Today, a Tuesday in 2008, was the day we learned there was no more hope. My son was facing death and I was facing life without him.

As we left the clinic, I was pushing Mike in a wheelchair because he was too weak to walk to the parking garage. He turned to me as we entered the parking garage.

“How much time do you think I have?” he asked. “Two weeks?”

“Oh, God, I hope it’s more than that,” I said. I was talking to God as much as I was answering my son’s question.

I called his dad to tell him the news and he began sobbing.

“There has to be something we can do,” he said. “I survived colon cancer, I thought he would, too.”

“You had the best care money could buy,” I said. “You got to go to the Mayo Clinic; Mike was relegated to a backwater health clinic with people who held him in utter disdain because he couldn’t pay. Your lawyer got you disability in three weeks; Mike’s still waiting after three years. What the fuck made you think everything would be OK? His experience was the exact opposite of yours and you were never even aware enough to see that through your privilege. I’m sorry, but I don’t want to hear this from you.”

We stopped at his apartment, where his roommate, James, and my daughter-in-law were already waiting. They helped me load his few belongings into my car and promised to follow us within a few hours. Mike took an extra dose of pain pills because the four-hour ride would be extremely painful otherwise. He had resisted using pain meds, but his medical team had finally convinced him he deserved to have relief from the constant pain.
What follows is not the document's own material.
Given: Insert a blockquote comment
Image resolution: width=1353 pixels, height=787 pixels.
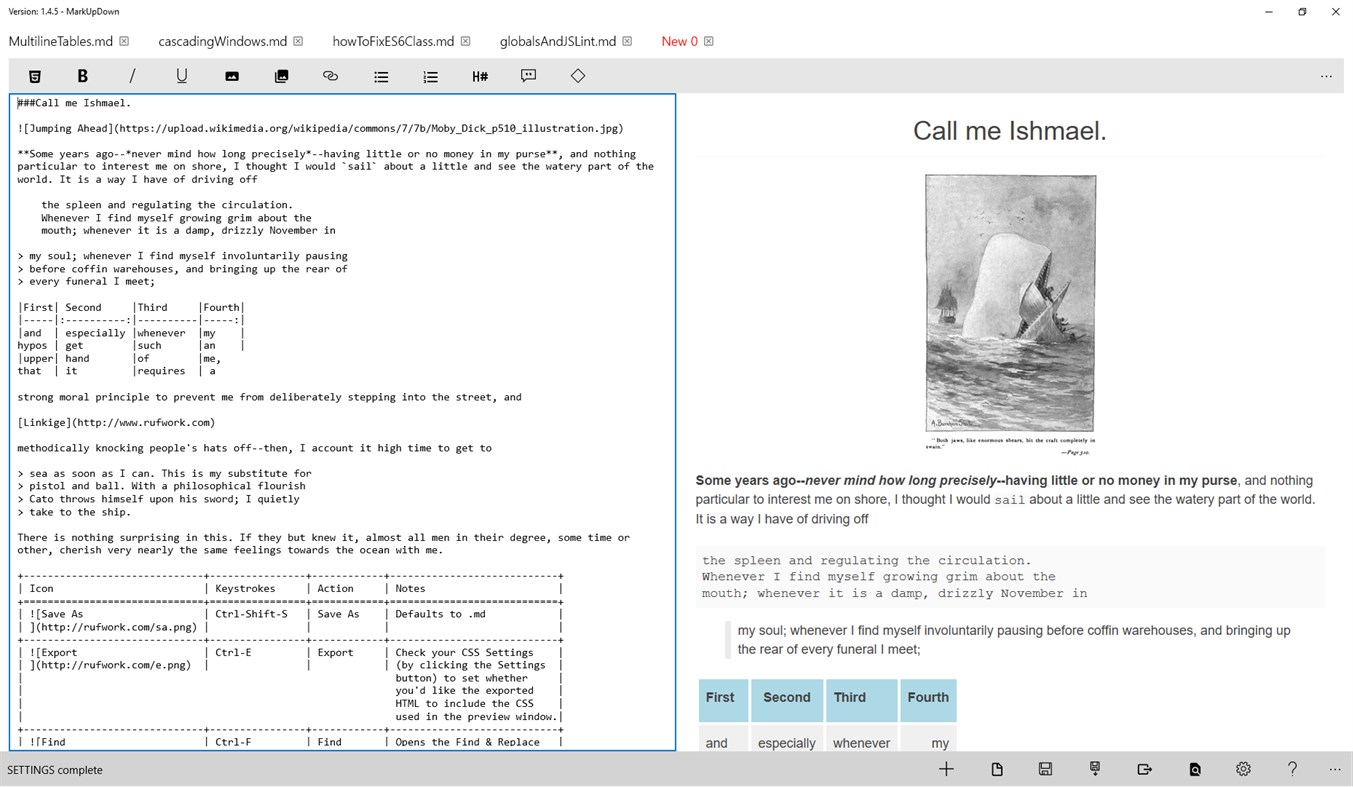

We had to stop halfway home to get a memory foam pillow because he had no fat left on his backside and he was uncomfortable. We bought a walkie-talkie so he could call us whenever he needed anything, and we took turns with it so someone would always be on Mike duty.

We didn’t know how much more time we would have with him on this day 10 years ago, but we were determined to soak up every moment we had left to us.

Ten years ago today, I brought my precious son home to die. We would have just 14 more days.

It seems like forever. It seems like yesterday. I still miss him to the very depths of my soul.

No one should have to die the way he did. No mother should have to watch a child die the way he did.

Ten years into this grief, I rededicate myself to the mission. I will fight for universal access to quality health care. I will fight until we achieve health care justice or I will die trying.

I will not stop. I will not shut up. I will not go away.